Tale disposizione non si applica, però, al lavoratore in prova: il datore di lavoro, durante il periodo di prova, può recedere liberamente dal contratto; l’esistenza del patto di prova importa, dunque, che il datore di lavoro non debba addurre una giusta causa o un giustificato motivo nel recedere dal contratto.
Qualora il patto di prova venisse meno, ossia fosse da considerarsi nullo in ragione di un qualche vizio, il lavoratore verrebbe considerato, sin dall’inizio del rapporto di lavoro, come assunto definitivamente; a quel punto, egli potrà essere licenziato solo in presenza di giusta causa o giustificato motivo.
Naturalmente, in caso di nullità del patto di prova, la giusta causa o il giustificato motivo non potranno consistere nel mancato superamento del periodo di prova. È quanto accaduto in un caso recentemente sottoposto all’attenzione della Corte di Cassazione: il datore di lavoro aveva licenziato una sua dipendente per mancato superamento del periodo di prova; sennonché, il patto di prova era nullo in quanto non specificava le mansioni a cui sarebbe stata adibita la lavoratrice.
Data l’illegittimità del licenziamento, era necessario individuare il tipo di tutela applicabile alla lavoratrice. Secondo l’opinione di quest’ultima, il licenziamento per mancato superamento del periodo di prova, in assenza di un valido patto di prova, è da considerarsi nullo; per cui, il giudice avrebbe dovuto applicare la tutela reintegratoria.
La Cassazione giunge a una diversa conclusione. La Corte rileva, anzitutto, che la fattispecie della nullità del patto di prova non è espressamente disciplinata dal D.Lgs. 23/2015; tuttavia, considerando l’impianto complessivo dello stesso decreto, si evince come la forma di tutela comune a tutti i licenziamenti è costituita dalla tutela indennitaria, mentre quella reintegratoria è limitata a specifici e limitati casi.

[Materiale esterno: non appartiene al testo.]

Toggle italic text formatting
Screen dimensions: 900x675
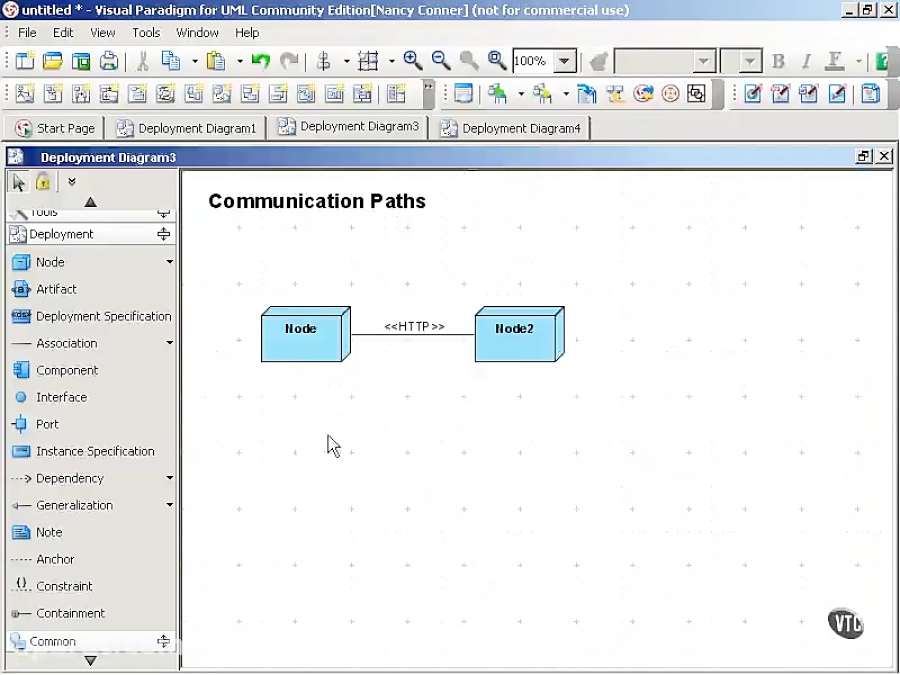tap(805, 61)
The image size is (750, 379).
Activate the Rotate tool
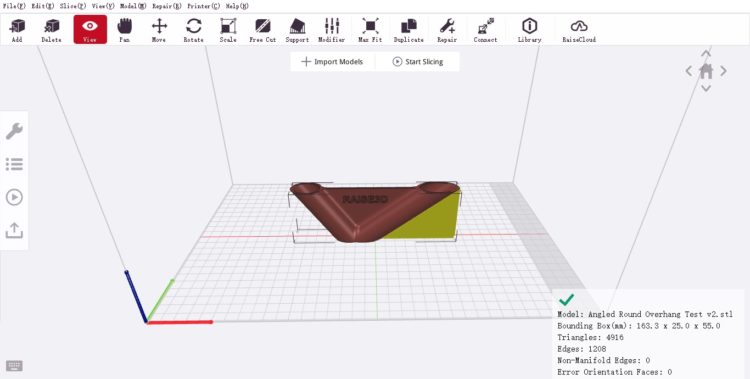[x=194, y=30]
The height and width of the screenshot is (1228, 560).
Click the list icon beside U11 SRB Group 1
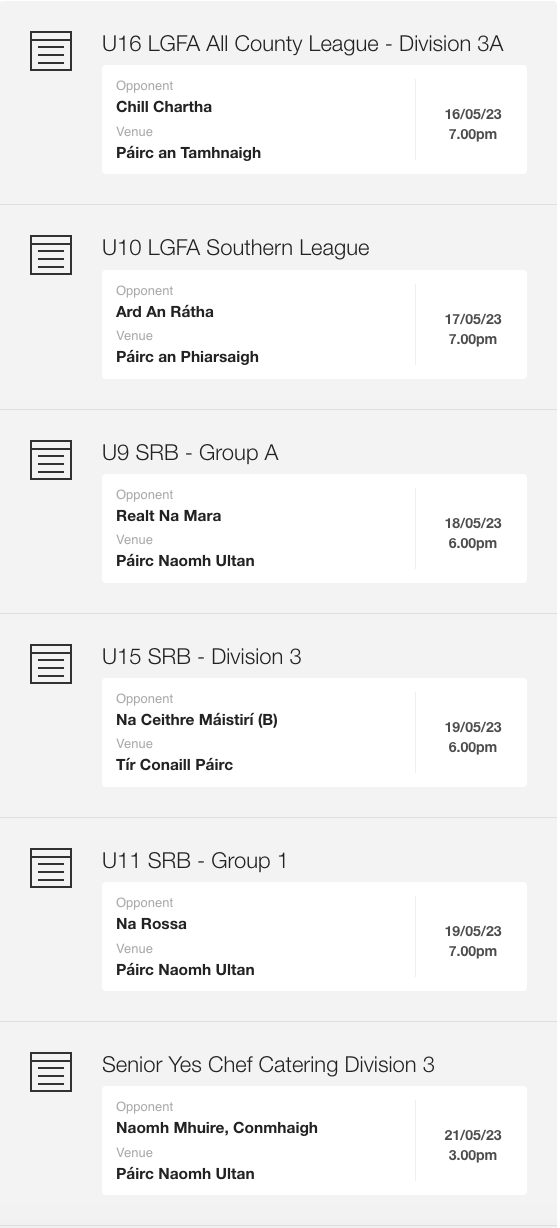(51, 867)
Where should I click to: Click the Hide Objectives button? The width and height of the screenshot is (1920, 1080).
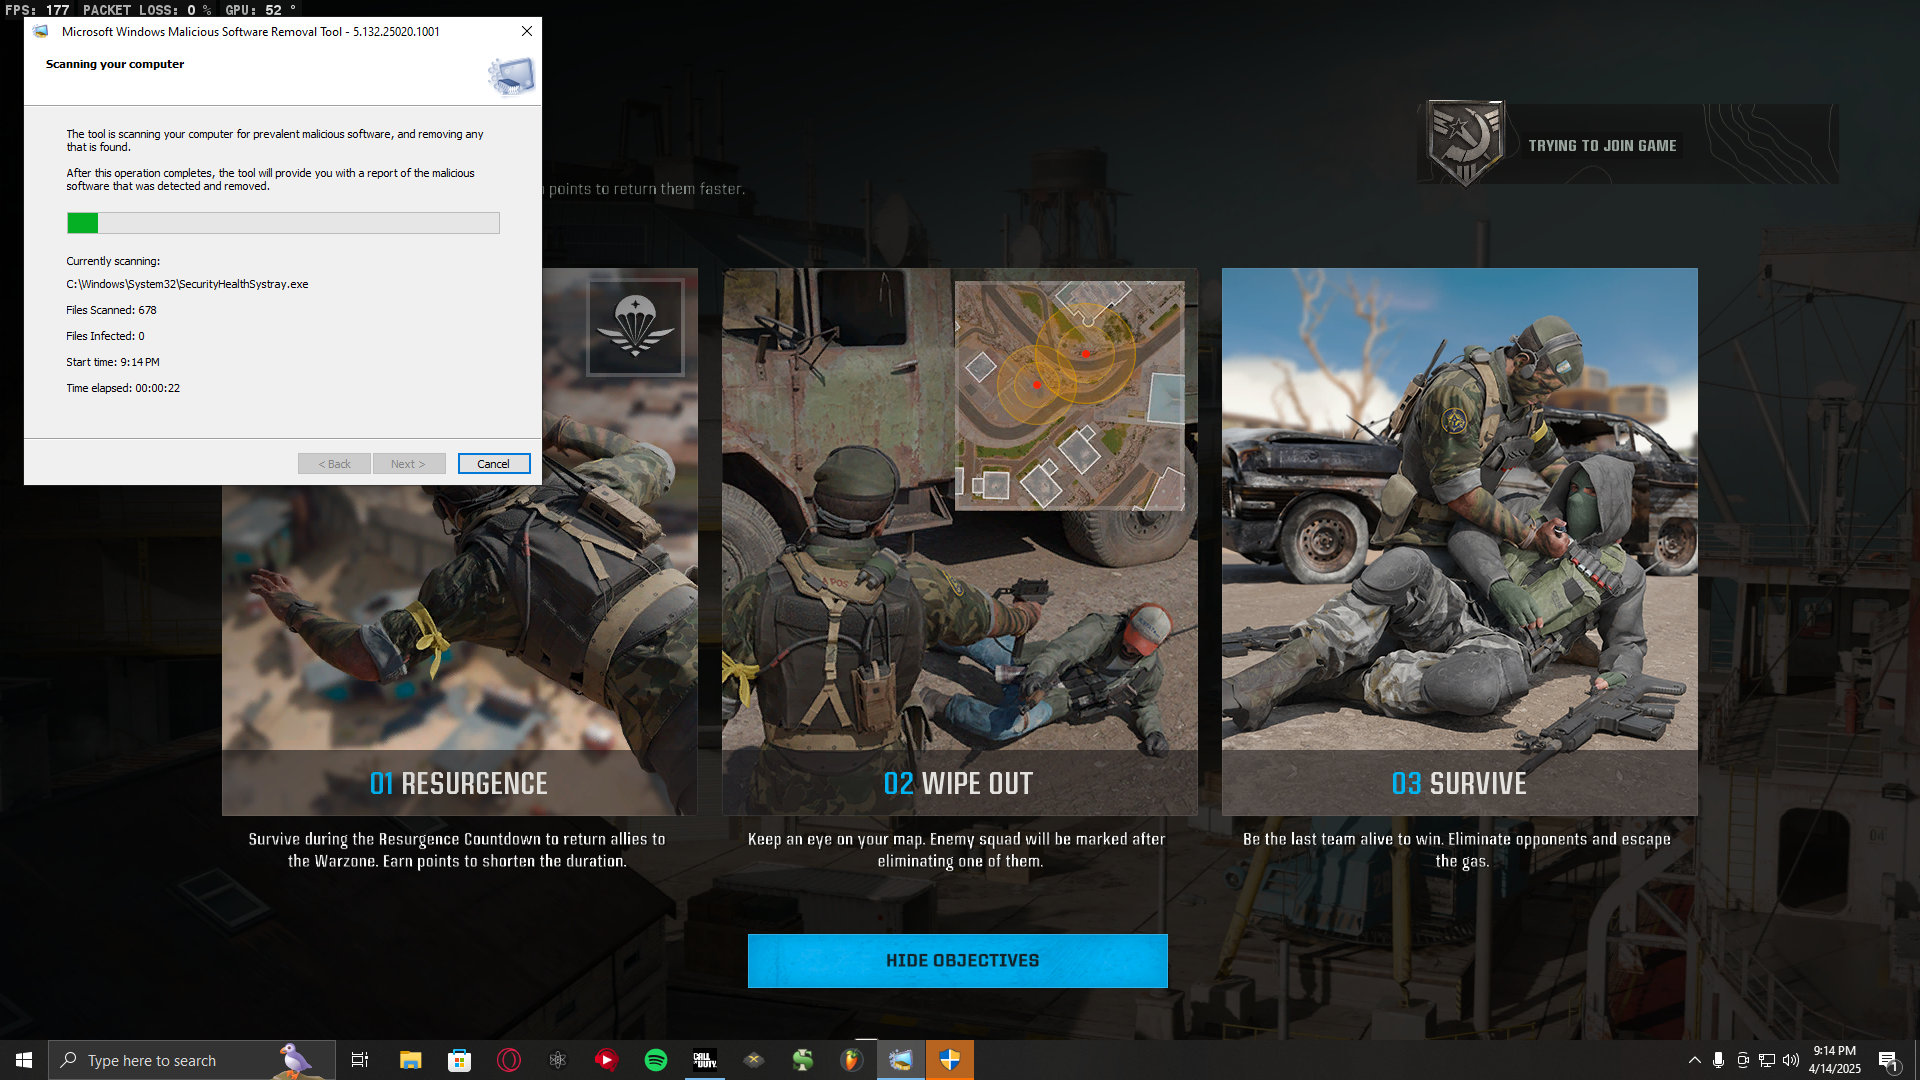(957, 960)
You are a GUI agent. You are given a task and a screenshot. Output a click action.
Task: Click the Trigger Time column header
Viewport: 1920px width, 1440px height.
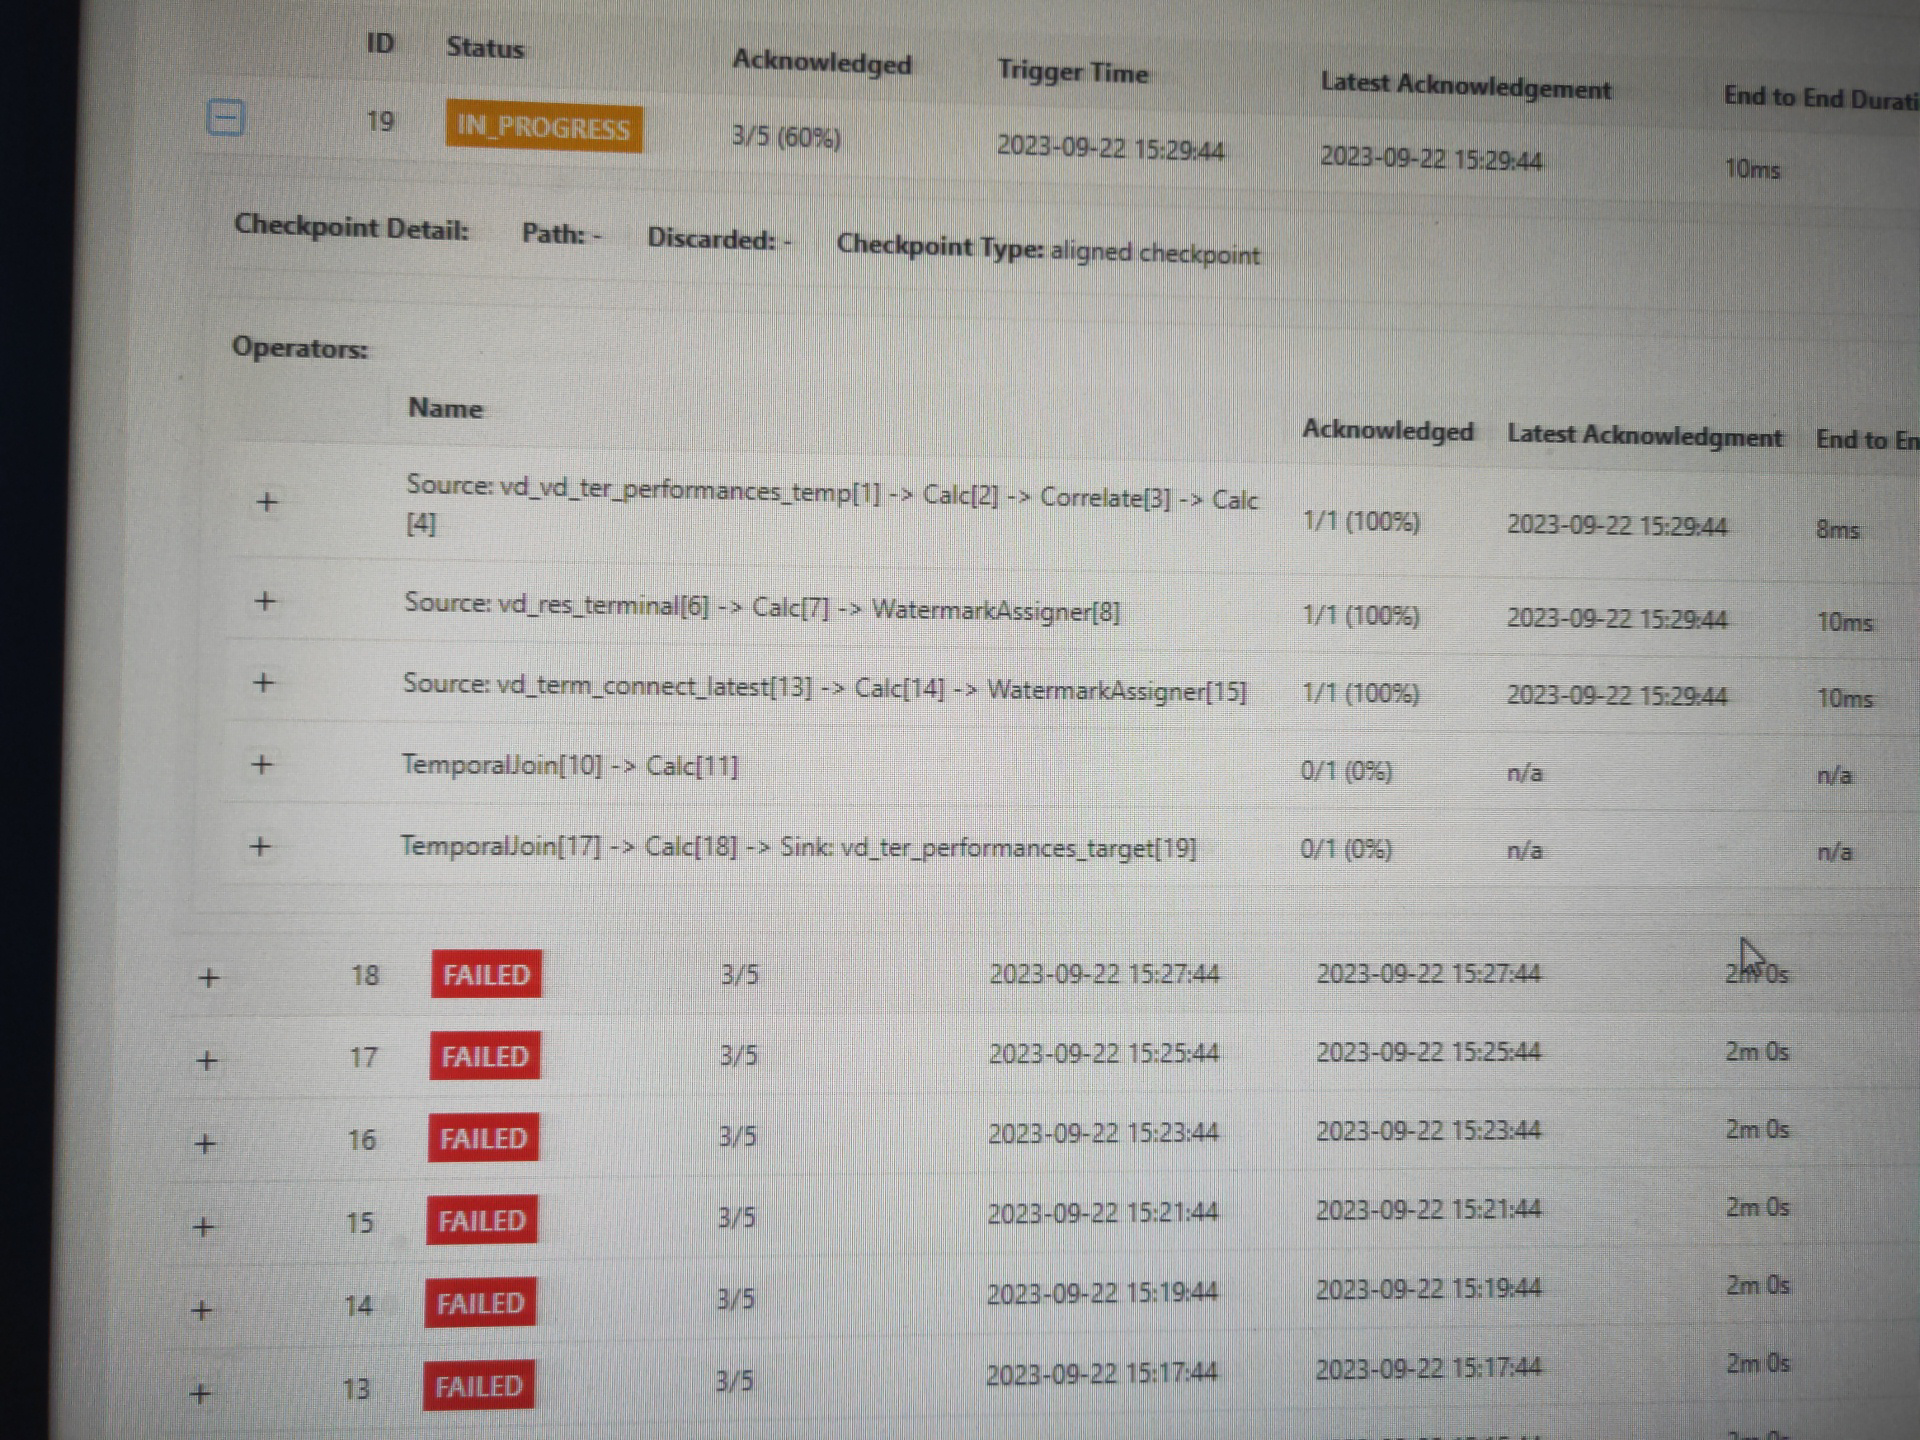tap(1072, 72)
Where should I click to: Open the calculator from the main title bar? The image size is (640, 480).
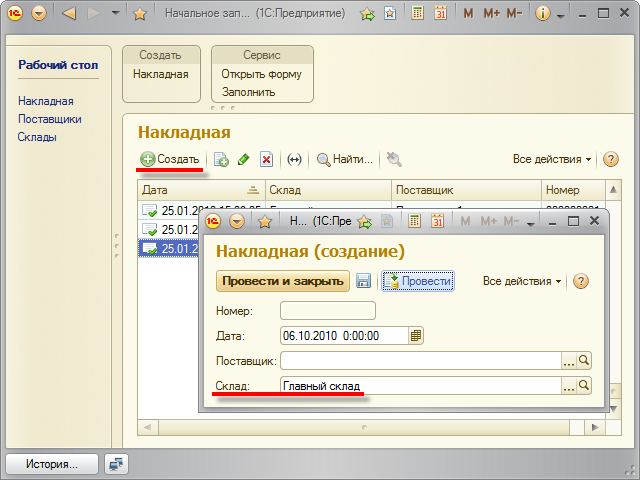[416, 14]
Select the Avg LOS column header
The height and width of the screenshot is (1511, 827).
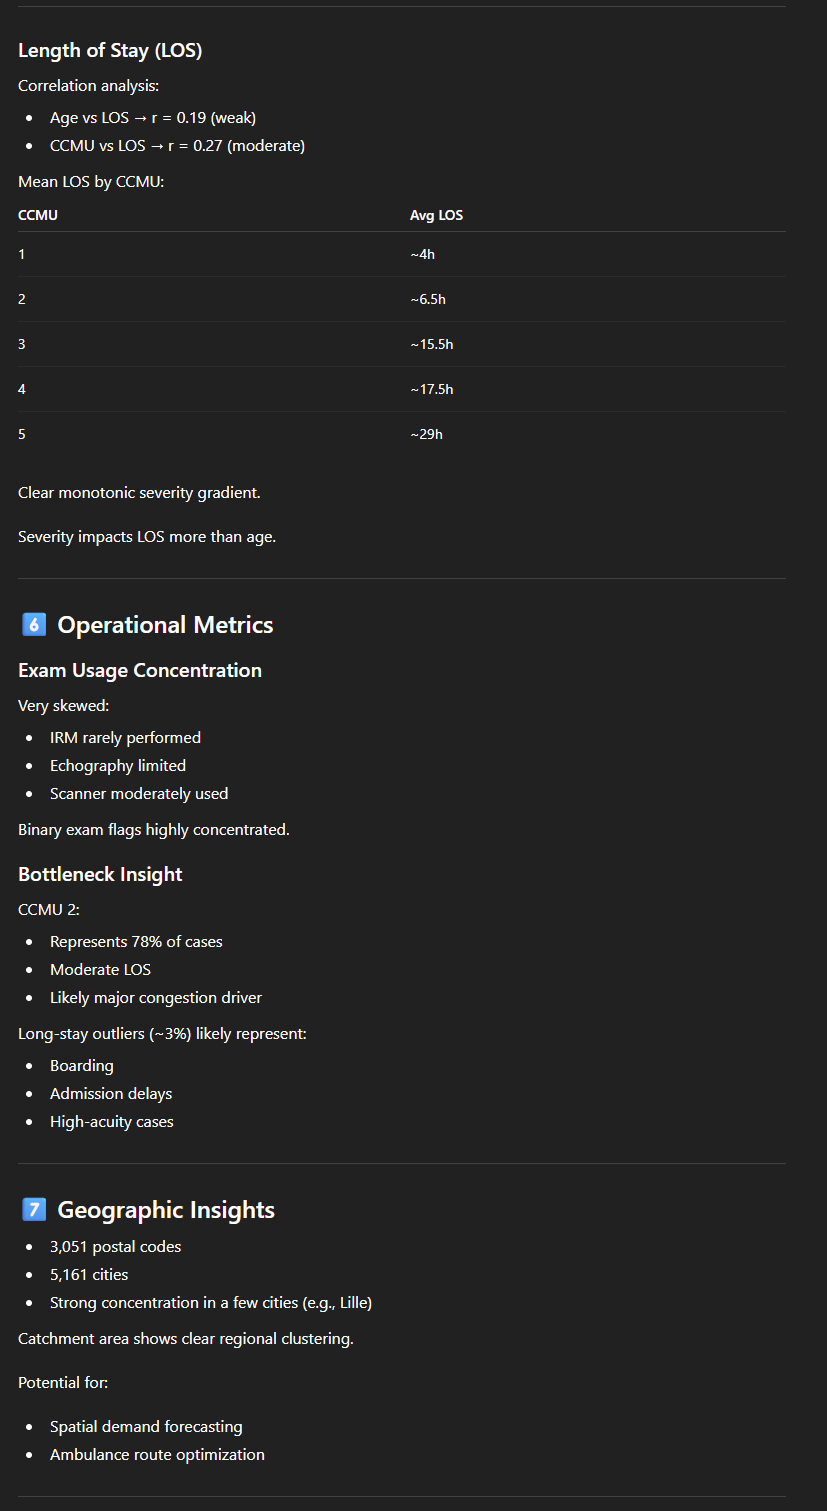[x=436, y=215]
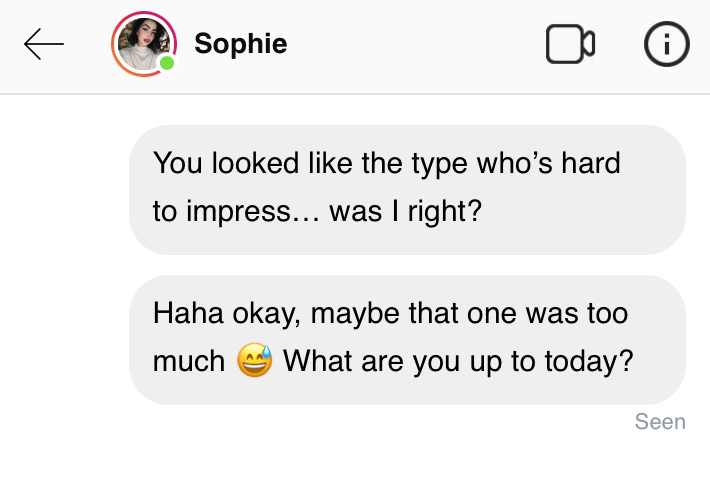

Dato che il licenziamento per mancato superamento della prova, in assenza di un valido patto di prova, non è riconducibile ad alcuna ipotesi comportante l’applicazione della tutela reintegratoria, non resta che applicare la tutela comune, ossia quella indennitaria.
In questo modo – afferma la Corte – si garantisce che la sanzione per il datore di lavoro venga graduata a seconda della gravità del vizio del licenziamento: il D.Lgs. 23/2015, infatti, esclude l’applicazione della tutela reintegratoria per vizi più gravi rispetto alla nullità del patto di prova.
Pertanto, la Cassazione rigetta il ricorso, confermando l’applicazione della tutela indennitaria a favore della lavoratrice e offrendo supporto, al contempo, a un impianto legislativo che intende promuovere la tutela indennitaria a discapito della reintegrazione del lavoratore in caso di licenziamento illegittimo.